AMTP is a small extension to the SMTP protocol that makes TLS mandatory and sets an evil bit (more or less) for each message. If the sending host doesn't correctly set the evil bit then you have a CA issued identity to lynch.
This is basically a 2-level trust tree. Everyone trusts the elite CAs and they trust all the ISPs in the world and so on. The major problem with this being that a CA issued identity costs, lots. From a management point of view this might seem like a very good idea. Get all those geeks off the Internet and then we can get down to making money off it ... somehow.
But it's making email sending exclusive (because it's expensive) and this is our end-to-end network goddammit.
There has been plenty of good work done by the reputation people about this sort of thing.
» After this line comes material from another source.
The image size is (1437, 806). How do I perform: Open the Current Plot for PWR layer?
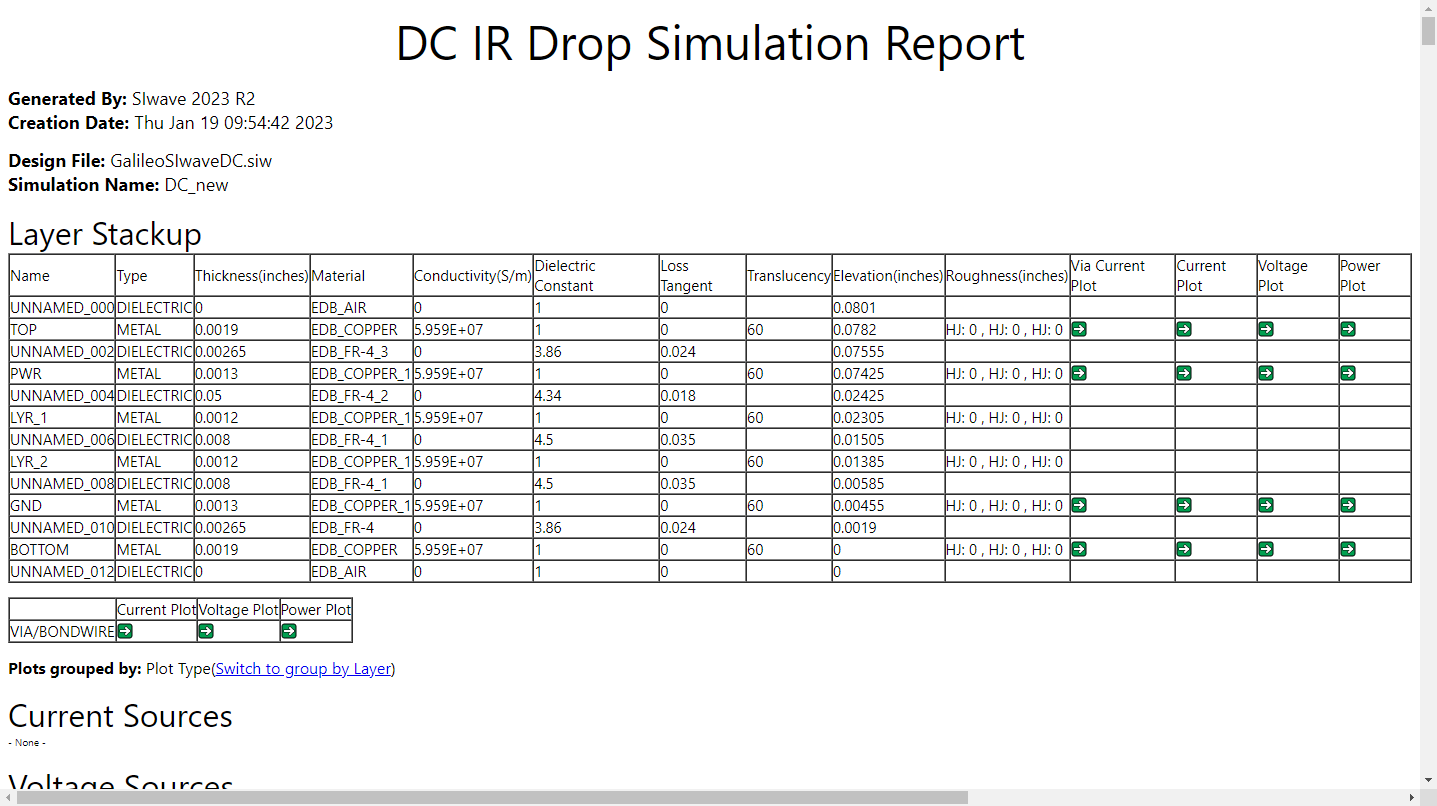(1184, 373)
But generally they are considering how to deal with reputation when you hold the whole graph. (Though anyone should feel free to point me at a paper which solves these issues). Dealing with reputation when one can only see a couple of small areas of the graph is a whole different matter.
Consider a simple system when a node (person) is free to setup a directed arc (reputation certificate) to any other node. Each arc has a float between 0..1 which indicates how confident the source is, that the destination will not send spam. Also assume that a node will accept a message if the sender can show a path from the target to the sender such that the product of all the arc weights is greater than 0.1.
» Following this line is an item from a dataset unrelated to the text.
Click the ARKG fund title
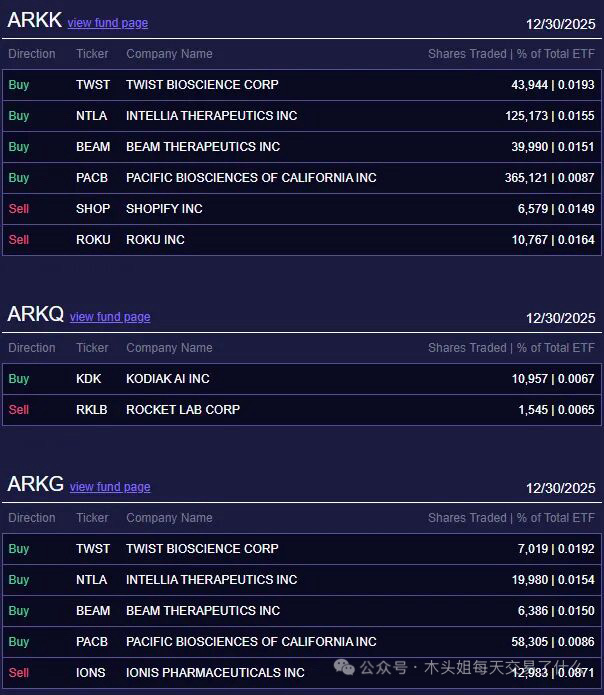 [35, 485]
Without a good knowledge of the graph, the sender isn't going to be able to find such a path, even if it exists. Assuming that there is a way to walk the graph, it's going to take a connection-request-reply to lots of different servers to get the information. (Because we wouldn't have it on one central server as that would be Bad).
See the aside below in which I contradict myself after you have read the rest.
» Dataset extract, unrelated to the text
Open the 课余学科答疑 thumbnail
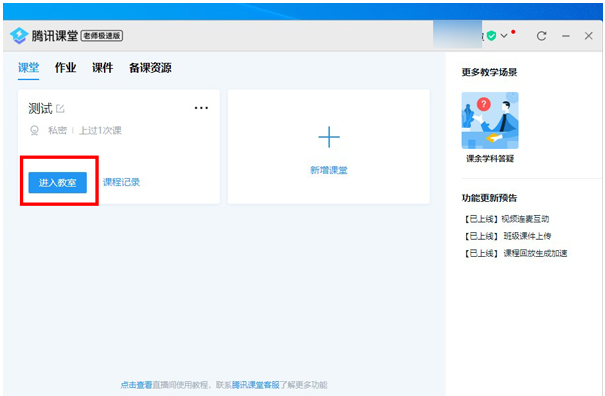 [490, 120]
However, most of the time I'm exchanging email with people that I have a good contact with. Messages which would require many hops of the trust graph are quite rare.
Thus it would be perfectly possible for search servers to hold much of the graph in memory. There wouldn't be a single central search server (as that would be Bad), but there wouldn't need to be as the server need not be trusted as it cannot lie. Possibly that would be enough to make the system work.
Issues that I'm no going to think about till the morning... negative certs, caching issues, the problem of time delay if a trusted source goes 'bad' (which are all rooted in the same issue).
Above, I state that searching the trust network wouldn't work. But it occurs to me that it would be fairly simple to find a path quite efficiently.
The trust graph is going to have a power law distribution. I don't know why, but I would be very surprised if it didn't. So, starting from two points A and B, to find a path between them walk up the orders until up hit a common meeting point at a high order node.
Walking up from B assumes that much of the time if C trusts D, then D trusts C. Because you actually want to find a path, in the end, that goes down to B. This assumption makes the graph look `symmetricish' and so the trick might produce a path pretty quickly. Unfortunately, the symmetric assumption falls down for the high order nodes.